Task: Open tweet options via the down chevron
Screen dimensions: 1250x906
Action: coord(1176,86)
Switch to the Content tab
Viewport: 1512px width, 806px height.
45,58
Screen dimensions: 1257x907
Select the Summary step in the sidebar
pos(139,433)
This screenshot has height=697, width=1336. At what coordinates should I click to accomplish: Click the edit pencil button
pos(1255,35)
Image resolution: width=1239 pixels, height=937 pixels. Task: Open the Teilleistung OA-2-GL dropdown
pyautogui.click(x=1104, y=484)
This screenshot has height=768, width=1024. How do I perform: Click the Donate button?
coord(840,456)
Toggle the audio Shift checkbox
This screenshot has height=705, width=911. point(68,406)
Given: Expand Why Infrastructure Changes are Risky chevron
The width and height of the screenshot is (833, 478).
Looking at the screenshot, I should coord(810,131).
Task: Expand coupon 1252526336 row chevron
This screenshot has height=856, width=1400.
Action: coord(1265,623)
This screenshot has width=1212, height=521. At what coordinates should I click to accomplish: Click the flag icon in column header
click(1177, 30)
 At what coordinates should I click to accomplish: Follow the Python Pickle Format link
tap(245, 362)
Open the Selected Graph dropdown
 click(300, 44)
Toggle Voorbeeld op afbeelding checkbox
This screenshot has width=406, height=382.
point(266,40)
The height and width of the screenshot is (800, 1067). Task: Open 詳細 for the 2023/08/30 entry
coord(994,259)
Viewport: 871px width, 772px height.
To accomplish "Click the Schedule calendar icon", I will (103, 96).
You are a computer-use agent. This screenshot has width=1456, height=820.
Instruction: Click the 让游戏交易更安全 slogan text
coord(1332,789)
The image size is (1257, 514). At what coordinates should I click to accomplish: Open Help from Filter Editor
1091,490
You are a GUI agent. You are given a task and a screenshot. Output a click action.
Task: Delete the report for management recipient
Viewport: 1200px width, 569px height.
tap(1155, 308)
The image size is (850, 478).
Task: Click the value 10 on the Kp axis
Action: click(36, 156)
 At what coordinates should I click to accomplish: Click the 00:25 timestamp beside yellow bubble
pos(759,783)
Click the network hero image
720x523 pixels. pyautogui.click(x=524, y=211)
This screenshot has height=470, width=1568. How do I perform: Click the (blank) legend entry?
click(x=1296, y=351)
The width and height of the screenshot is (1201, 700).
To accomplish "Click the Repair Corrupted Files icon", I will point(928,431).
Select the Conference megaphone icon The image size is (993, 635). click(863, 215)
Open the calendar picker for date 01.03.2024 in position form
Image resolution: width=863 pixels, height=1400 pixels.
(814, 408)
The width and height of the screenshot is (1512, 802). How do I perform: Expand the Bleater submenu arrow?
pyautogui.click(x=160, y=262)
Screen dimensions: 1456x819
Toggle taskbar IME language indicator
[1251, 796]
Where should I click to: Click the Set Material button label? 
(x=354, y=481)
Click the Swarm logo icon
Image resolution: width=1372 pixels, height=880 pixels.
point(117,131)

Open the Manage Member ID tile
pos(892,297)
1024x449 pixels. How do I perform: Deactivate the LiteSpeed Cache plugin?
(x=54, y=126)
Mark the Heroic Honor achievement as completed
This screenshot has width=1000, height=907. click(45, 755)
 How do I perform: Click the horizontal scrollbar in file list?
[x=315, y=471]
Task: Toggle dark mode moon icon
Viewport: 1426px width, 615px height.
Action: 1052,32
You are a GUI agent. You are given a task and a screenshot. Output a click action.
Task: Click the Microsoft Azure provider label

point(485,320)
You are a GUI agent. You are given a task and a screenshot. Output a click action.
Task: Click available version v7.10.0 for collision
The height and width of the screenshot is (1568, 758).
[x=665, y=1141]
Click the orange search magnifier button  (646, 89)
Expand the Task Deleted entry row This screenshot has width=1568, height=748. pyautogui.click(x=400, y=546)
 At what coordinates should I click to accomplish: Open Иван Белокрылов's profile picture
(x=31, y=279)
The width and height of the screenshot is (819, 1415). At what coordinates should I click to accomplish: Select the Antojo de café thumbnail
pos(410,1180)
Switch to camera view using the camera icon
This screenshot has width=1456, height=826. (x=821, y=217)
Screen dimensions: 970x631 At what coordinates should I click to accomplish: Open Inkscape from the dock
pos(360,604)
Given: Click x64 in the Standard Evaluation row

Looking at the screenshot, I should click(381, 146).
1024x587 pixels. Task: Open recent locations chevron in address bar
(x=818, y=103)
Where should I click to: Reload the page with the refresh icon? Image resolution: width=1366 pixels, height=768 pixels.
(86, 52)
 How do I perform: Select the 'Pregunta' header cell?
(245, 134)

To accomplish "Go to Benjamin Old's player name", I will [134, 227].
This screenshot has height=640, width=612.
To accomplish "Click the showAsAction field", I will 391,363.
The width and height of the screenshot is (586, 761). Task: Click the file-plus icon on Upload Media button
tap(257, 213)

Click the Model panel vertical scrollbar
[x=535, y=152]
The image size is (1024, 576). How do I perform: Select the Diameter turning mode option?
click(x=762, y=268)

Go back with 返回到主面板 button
----------------------------------------
Given request: Can you rewrite the part that opens with the line containing "Image resolution: width=1239" and closes with the line containing "coord(840,456)", keeping every line of the items, with each answer coordinate raised by 42?

Complete response:
Image resolution: width=1239 pixels, height=937 pixels. Task: Open the Teilleistung OA-2-GL dropdown
pyautogui.click(x=1146, y=526)
This screenshot has height=768, width=1024. How do I perform: Click the Donate button?
coord(882,498)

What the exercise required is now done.